→ Passage shown:
[START]

The split quilt queue is available at:

    https://cdn.kernel.org/pub/linux/kernel/projects/rt/5.9/older/patches-5.9.1-rt19.tar.xz

Sebastian

diff --git a/block/blk-mq.c b/block/blk-mq.c
index e37aa31332b70..99d2fb51e0e84 100644
--- a/block/blk-mq.c
+++ b/block/blk-mq.c
@@ -647,7 +647,7 @@ static inline bool blk_mq_complete_need_ipi(struct request *rq)
 {
 	int cpu = raw_smp_processor_id();
 
-	if (!IS_ENABLED(CONFIG_SMP) ||
+	if (!IS_ENABLED(CONFIG_SMP) || IS_ENABLED(CONFIG_PREEMPT_RT) ||
 	    !test_bit(QUEUE_FLAG_SAME_COMP, &rq->q->queue_flags))
 		return false;
 
diff --git a/include/linux/mutex_rt.h b/include/linux/mutex_rt.h
index 7179367bfb5e2..f0b2e07cd5c57 100644
--- a/include/linux/mutex_rt.h
+++ b/include/linux/mutex_rt.h
@@ -29,7 +29,6 @@ struct mutex {
 
 extern void __mutex_do_init(struct mutex *lock, const char *name, struct lock_class_key *key);
 extern void __lockfunc _mutex_lock(struct mutex *lock);
-extern void __lockfunc _mutex_lock_io(struct mutex *lock);
 extern void __lockfunc _mutex_lock_io_nested(struct mutex *lock, int subclass);
 extern int __lockfunc _mutex_lock_interruptible(struct mutex *lock);
 extern int __lockfunc _mutex_lock_killable(struct mutex *lock);
@@ -46,7 +45,7 @@ extern void __lockfunc _mutex_unlock(struct mutex *lock);
 #define mutex_lock_killable(l)		_mutex_lock_killable(l)
 #define mutex_trylock(l)		_mutex_trylock(l)
 #define mutex_unlock(l)			_mutex_unlock(l)
-#define mutex_lock_io(l)		_mutex_lock_io(l);
+#define mutex_lock_io(l)		_mutex_lock_io_nested(l, 0);
 
 #define __mutex_owner(l)		((l)->lock.owner)

[END]

→ Stated exercise:
Answer these questions using the patch excerpt above:
(a) What file does the first diff in the patch excerpt change?
(b) What function declaration does the patch excerpt remove from include/linux/mutex_rt.h?
(c) In the patch excerpt, what does the mutex_lock_io(l) macro expand to after the change?

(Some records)
[START]

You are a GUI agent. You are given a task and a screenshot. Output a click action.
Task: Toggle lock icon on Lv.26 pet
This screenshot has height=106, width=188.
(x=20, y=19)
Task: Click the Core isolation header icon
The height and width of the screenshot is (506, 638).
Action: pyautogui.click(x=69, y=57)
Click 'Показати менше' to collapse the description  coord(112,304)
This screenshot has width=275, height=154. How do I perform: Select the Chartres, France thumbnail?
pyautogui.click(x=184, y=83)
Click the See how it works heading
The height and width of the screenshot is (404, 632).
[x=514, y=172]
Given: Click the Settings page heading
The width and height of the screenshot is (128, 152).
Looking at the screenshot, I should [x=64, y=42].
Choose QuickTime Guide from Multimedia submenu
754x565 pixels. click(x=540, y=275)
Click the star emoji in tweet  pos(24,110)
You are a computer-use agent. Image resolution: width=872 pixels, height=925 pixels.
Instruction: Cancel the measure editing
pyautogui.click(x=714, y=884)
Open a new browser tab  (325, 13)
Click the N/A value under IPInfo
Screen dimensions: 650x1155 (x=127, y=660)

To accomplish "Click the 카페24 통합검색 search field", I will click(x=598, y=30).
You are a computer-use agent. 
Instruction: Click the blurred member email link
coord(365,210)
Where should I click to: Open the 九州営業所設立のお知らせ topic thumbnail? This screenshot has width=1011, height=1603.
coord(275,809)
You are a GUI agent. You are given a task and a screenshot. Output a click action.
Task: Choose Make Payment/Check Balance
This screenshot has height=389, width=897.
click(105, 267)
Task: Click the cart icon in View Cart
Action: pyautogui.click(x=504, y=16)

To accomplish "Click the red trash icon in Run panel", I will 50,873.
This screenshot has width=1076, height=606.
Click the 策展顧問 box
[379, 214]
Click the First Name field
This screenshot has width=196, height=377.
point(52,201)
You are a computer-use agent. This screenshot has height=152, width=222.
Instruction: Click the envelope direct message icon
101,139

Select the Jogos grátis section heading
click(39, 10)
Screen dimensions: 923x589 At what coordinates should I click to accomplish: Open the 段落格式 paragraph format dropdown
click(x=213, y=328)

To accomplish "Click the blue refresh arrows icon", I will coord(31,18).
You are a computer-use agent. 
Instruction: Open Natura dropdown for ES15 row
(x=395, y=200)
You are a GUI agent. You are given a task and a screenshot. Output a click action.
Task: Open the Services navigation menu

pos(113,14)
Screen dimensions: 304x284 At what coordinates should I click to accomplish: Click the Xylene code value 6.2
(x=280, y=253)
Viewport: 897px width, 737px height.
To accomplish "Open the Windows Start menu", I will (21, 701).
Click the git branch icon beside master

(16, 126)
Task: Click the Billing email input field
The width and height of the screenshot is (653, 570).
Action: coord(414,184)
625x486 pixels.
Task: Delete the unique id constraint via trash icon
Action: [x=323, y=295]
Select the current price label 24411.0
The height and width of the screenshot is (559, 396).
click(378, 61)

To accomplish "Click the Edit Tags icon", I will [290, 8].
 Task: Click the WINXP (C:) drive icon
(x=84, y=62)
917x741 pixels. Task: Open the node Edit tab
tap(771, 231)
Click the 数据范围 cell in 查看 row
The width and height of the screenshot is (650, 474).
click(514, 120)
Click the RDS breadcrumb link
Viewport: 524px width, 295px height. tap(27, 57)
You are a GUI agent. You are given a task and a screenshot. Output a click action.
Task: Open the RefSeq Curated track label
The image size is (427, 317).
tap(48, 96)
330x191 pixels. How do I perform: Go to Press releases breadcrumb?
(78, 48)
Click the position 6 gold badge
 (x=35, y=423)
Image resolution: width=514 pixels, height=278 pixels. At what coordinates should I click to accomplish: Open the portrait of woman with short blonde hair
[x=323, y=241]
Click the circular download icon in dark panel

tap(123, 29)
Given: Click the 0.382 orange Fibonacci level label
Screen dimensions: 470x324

[END]

→ Task output:
(a) block/blk-mq.c
(b) _mutex_lock_io(struct mutex *lock)
(c) _mutex_lock_io_nested(l, 0);